▸ **Istruzioni e requisiti**:
Rispondi a queste domande sul testo dedicato alla raccolta differenziata tessile.
(a) Fino al 2021, quale percentuale di Comuni disponeva di isole di raccolta per il tessile?
(b) Di quanto tempo è la proroga proposta dall'emendamento dell'Anci?
(c) Nel regime di Responsabilità estesa del produttore, su chi devono incidere le spese di smaltimento?

====== Brano fornito ======

L’unico aspetto di cui tener conto è evitare tutto ciò che è sporco o particolarmente maleodorante. Ciò in quanto potrebbe compromettere l’utilizzo di abiti invece ancora in buone condizioni, per cui ancora indossabili.

Troppi Comuni italiani ancora privi di un sistema di raccolta differenziata tessile

Tuttavia, l’introduzione della normativa italiana richiederà uno sforzo da parte di quei Comuni che, finora, sono stati meno virtuosi. Basti pensare infatti che fino al 2021 solo il 70% aveva a disposizione isole di raccolta per il tessile. Il recepimento del decreto europeo obbligherà dunque gli enti locali sprovvisti a introdurre sistemi di raccolta.

L’Anci, Associazione nazionale dei Comuni italiani, ha presentato un emendamento al decreto approvato dal Consiglio dei ministri. Viene proposta in particolare la concessione una proroga di almeno un anno. Ciò in quanto la normativa non trova ancora riscontro in direttive precise da parte del ministero della Transizione ecologica.

Quello che viene evidenziato poi in altre sedi è la necessità di un regime di Responsabilità estesa del produttore (EPR). Si tratta un sistema volto a garantire che le spese di smaltimento non pesino sul consumatore finale. Ma incidano invece sui produttori, in base al loro bacino di prodotti commercializzati. Ciò potrebbe rendere concreto il principio secondo cui chi inquina deve pagare.

Chi gestisce la raccolta dei rifiuti tessili?

====== Estratti dei dati ======

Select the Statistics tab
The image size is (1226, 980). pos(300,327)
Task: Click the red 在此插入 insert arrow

======
====== Estratti dei dati ======

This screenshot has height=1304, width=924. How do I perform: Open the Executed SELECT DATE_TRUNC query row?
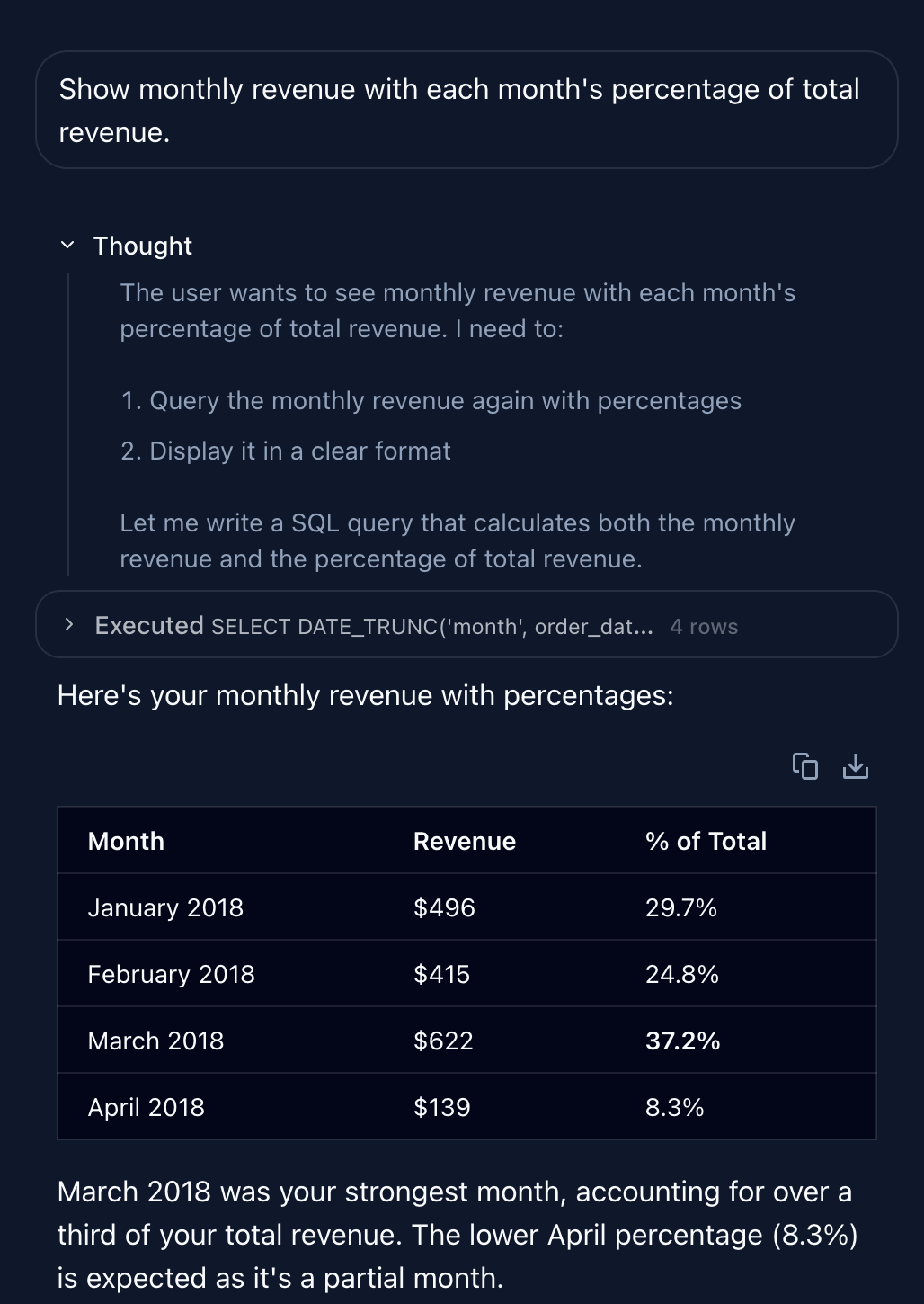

======

▸ **Soluzione del compito**:
(a) Il 70%.
(b) Almeno un anno.
(c) Sui produttori, in base al loro bacino di prodotti commercializzati.